DIRECTIVE -> Put the lines of the material, from the line containing "The height and" through the line containing "click(167, 86)", inclusive, into a numbered list with blank lines omitted. Leave the pictures out of the list.

DATASET EXTRACT ->
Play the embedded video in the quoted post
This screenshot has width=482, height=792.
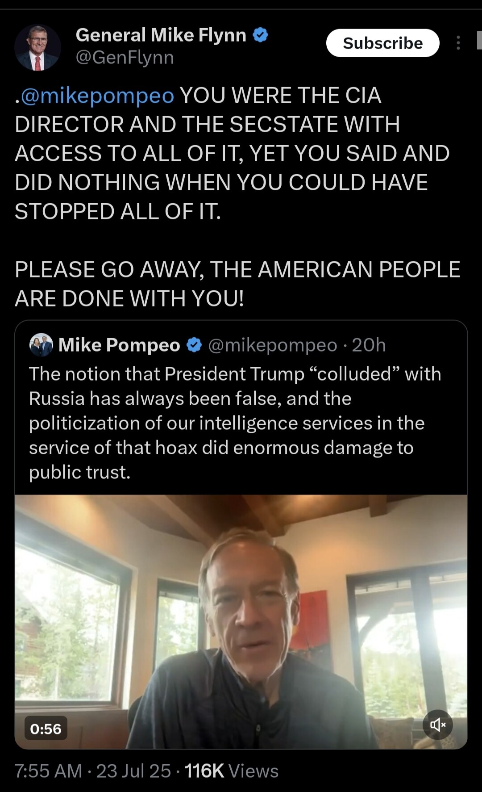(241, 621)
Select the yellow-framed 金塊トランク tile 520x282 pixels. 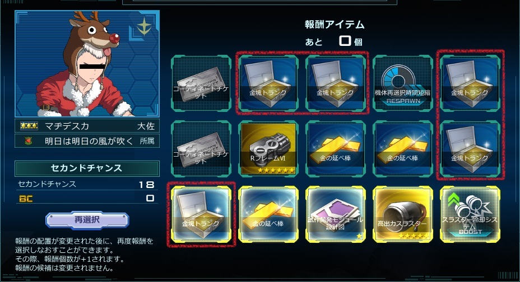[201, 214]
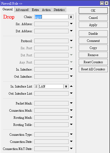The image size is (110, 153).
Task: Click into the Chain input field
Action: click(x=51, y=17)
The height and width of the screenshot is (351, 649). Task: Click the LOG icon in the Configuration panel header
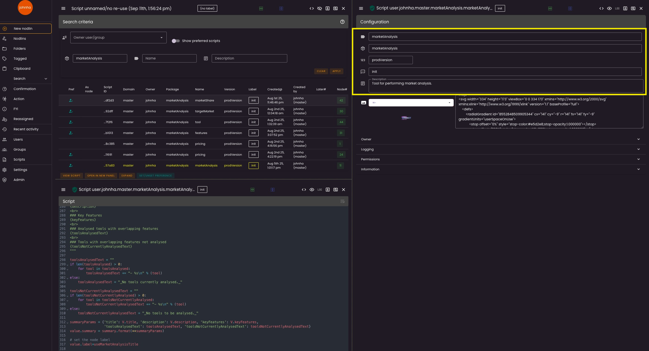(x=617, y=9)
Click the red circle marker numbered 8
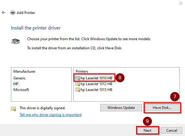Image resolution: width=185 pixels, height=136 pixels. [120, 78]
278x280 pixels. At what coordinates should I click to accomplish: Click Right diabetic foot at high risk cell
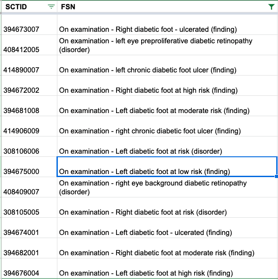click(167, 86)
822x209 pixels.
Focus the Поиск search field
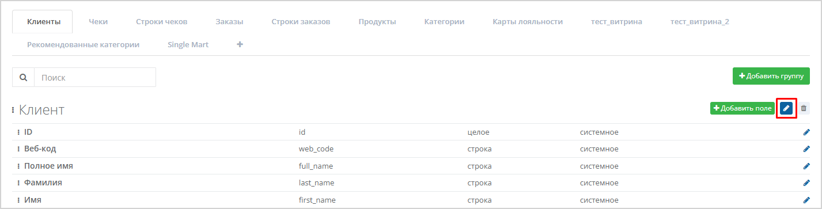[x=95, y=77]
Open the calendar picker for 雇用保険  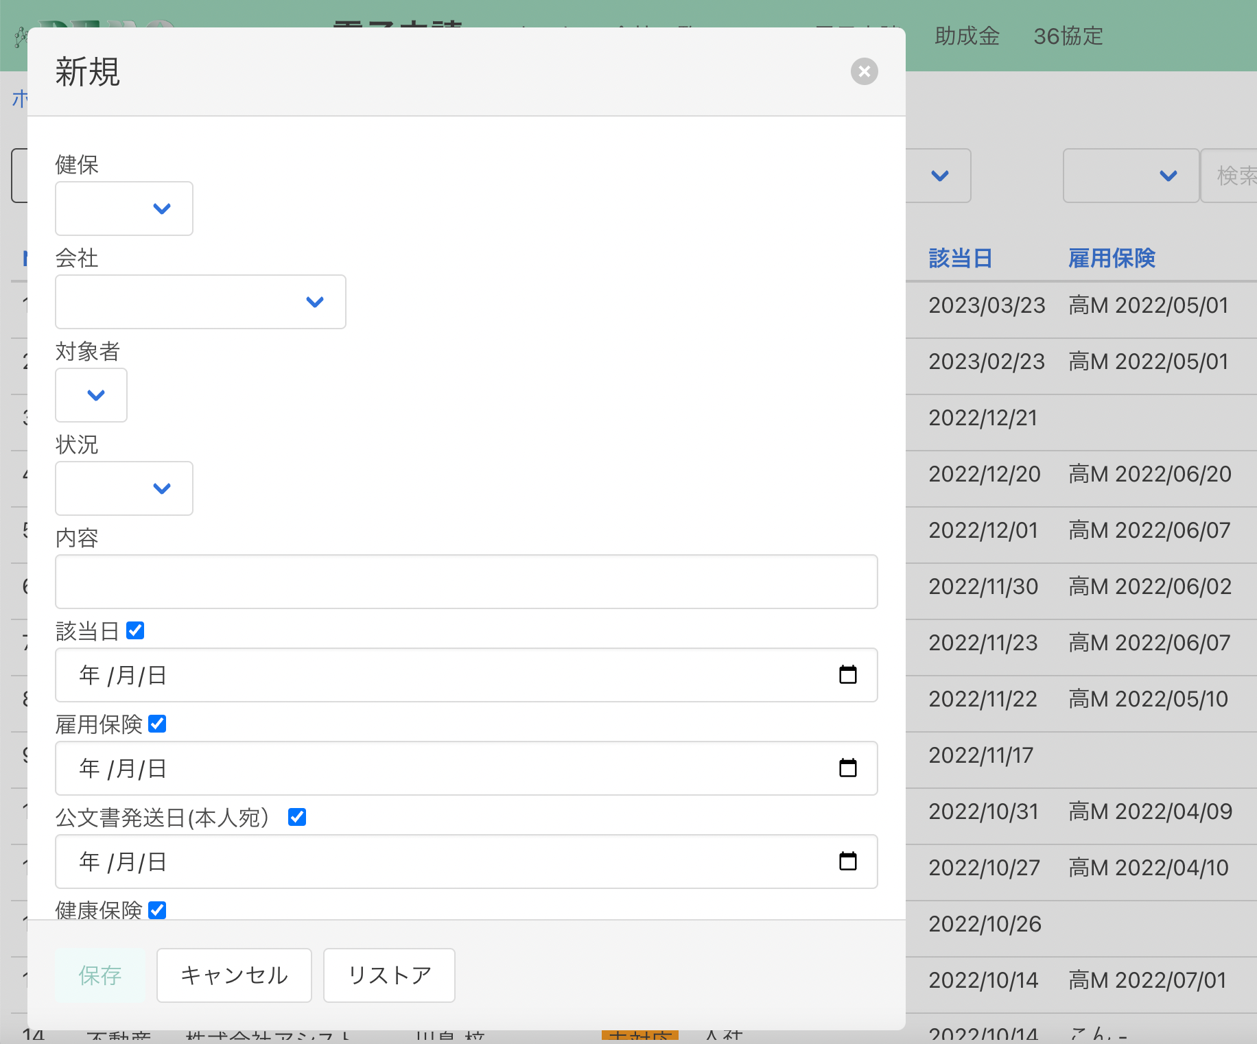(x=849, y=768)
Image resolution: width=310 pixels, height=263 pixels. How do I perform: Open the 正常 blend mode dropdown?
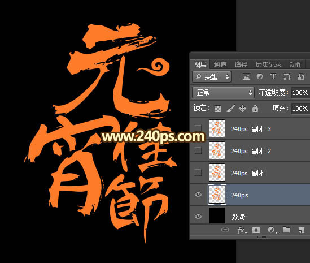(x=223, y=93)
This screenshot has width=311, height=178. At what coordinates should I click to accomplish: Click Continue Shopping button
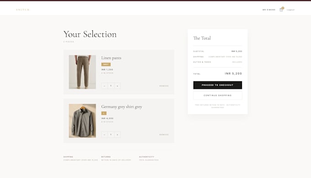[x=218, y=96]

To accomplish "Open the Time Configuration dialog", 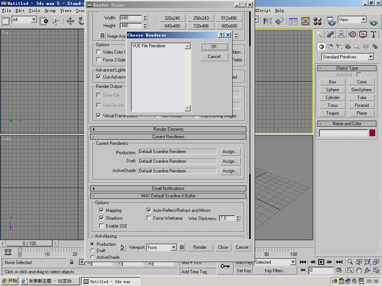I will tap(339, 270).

ANSWER FOR THE TASK ->
1. The height and width of the screenshot is (351, 649). Task: Click the LOG icon in the Configuration panel header
2. (x=617, y=9)
3. Click the red circle marker numbered 8
4. Image resolution: width=185 pixels, height=136 pixels. [120, 78]
5. 278x280 pixels. At what coordinates should I click to accomplish: Click Right diabetic foot at high risk cell
6. click(167, 86)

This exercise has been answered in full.